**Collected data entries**
+ + + + + + +
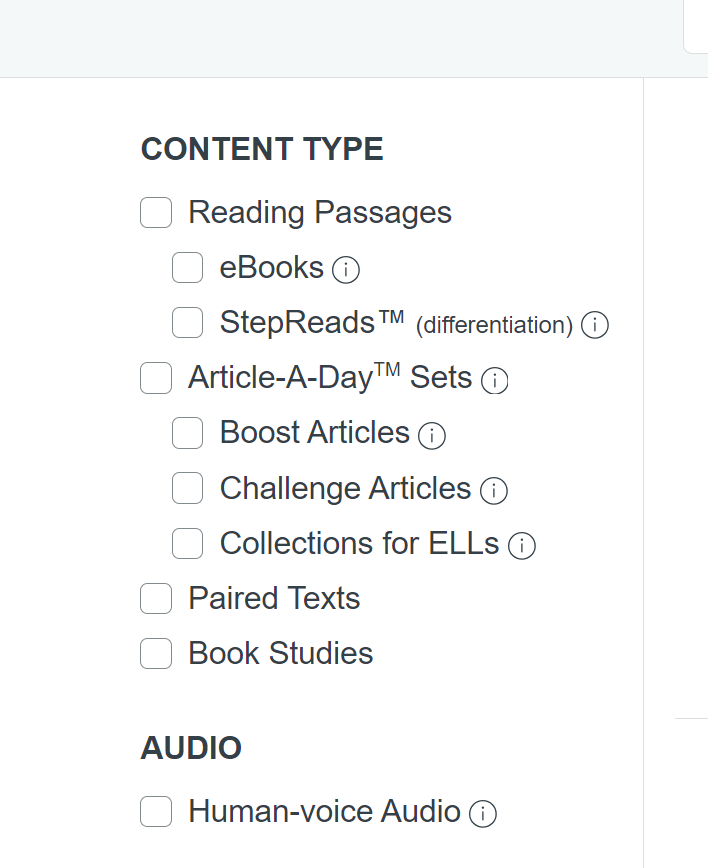Image resolution: width=708 pixels, height=868 pixels.
Task: Click the CONTENT TYPE section heading
Action: pos(263,148)
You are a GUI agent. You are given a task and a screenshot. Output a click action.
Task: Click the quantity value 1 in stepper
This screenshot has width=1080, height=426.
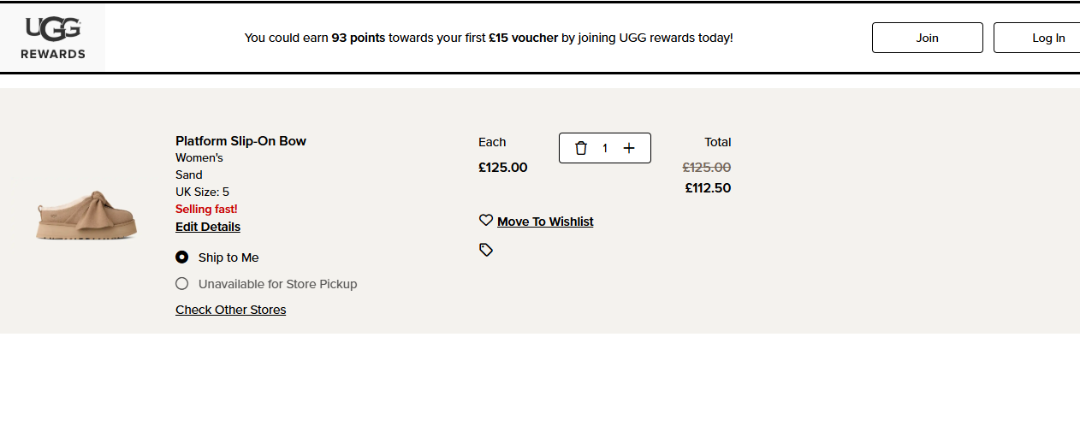tap(605, 148)
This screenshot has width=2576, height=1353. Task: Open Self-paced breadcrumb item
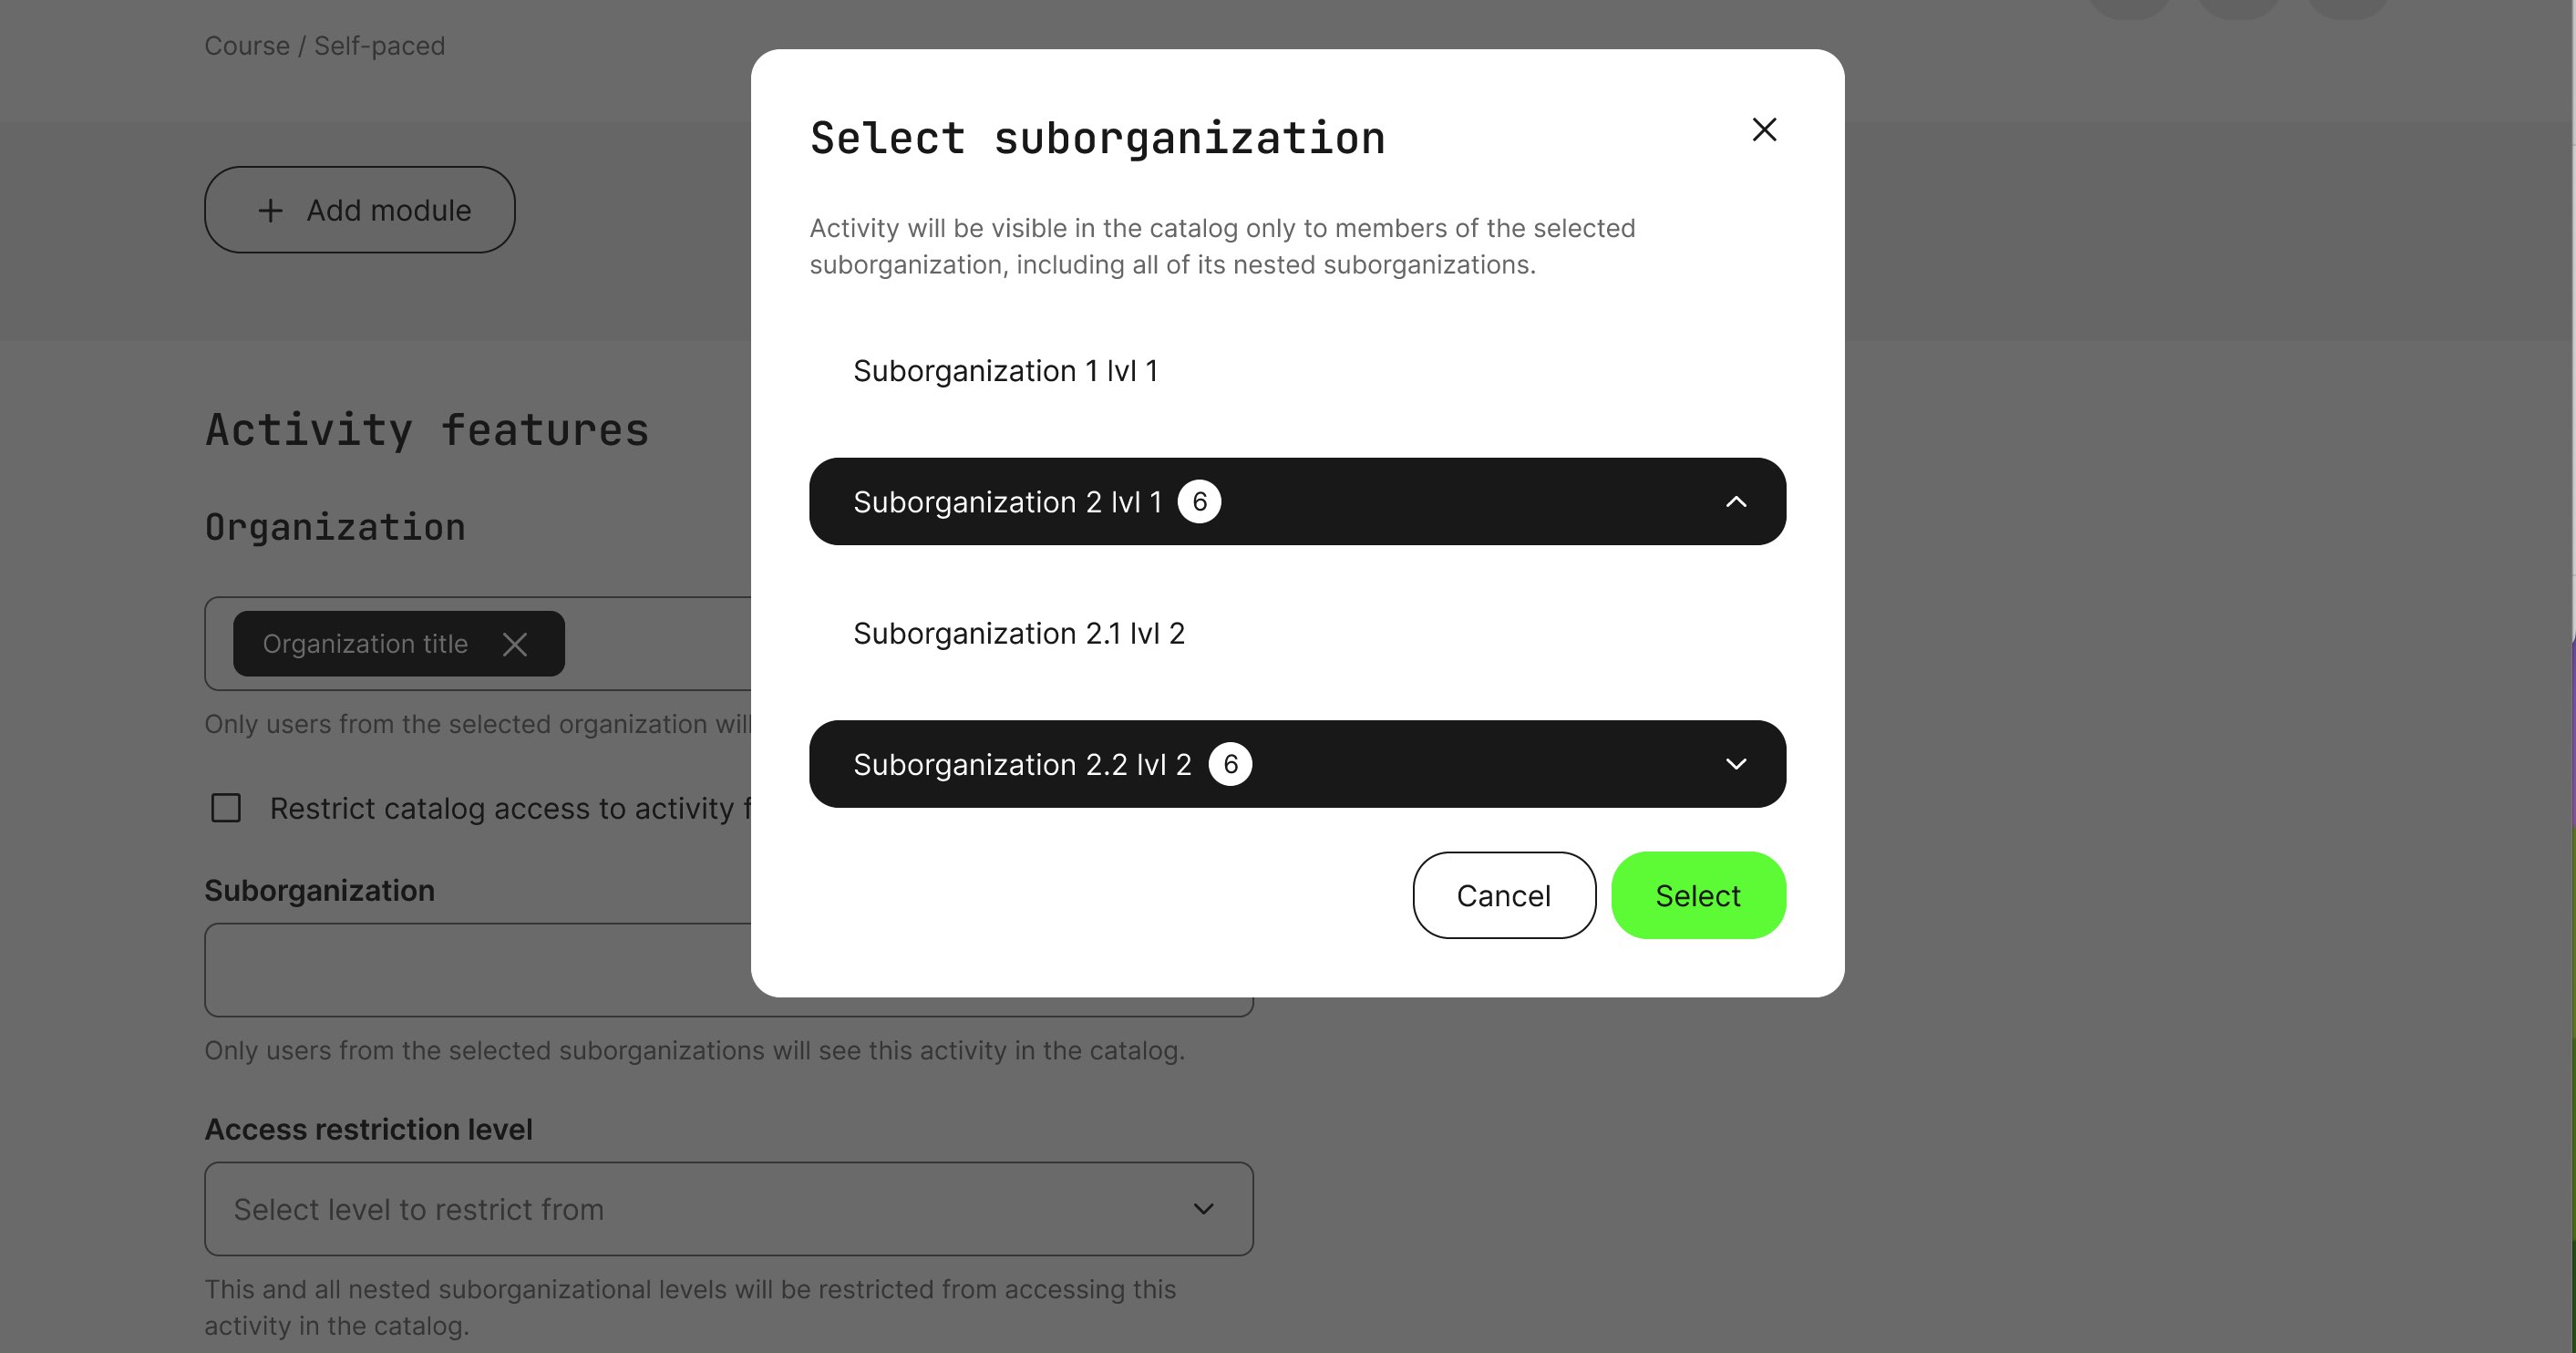379,46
+ + + + + + +
What is needed is an exact copy of the lines from the one with "You are a GUI" through the end of the data above, both included, minus any pictures.

**RESULT**
You are a GUI agent. You are given a task and a screenshot. Output a click action.
Task: Click the quantity value 1 in stepper
This screenshot has width=1080, height=426.
tap(605, 148)
This screenshot has width=2576, height=1353. Task: Open Self-paced breadcrumb item
379,46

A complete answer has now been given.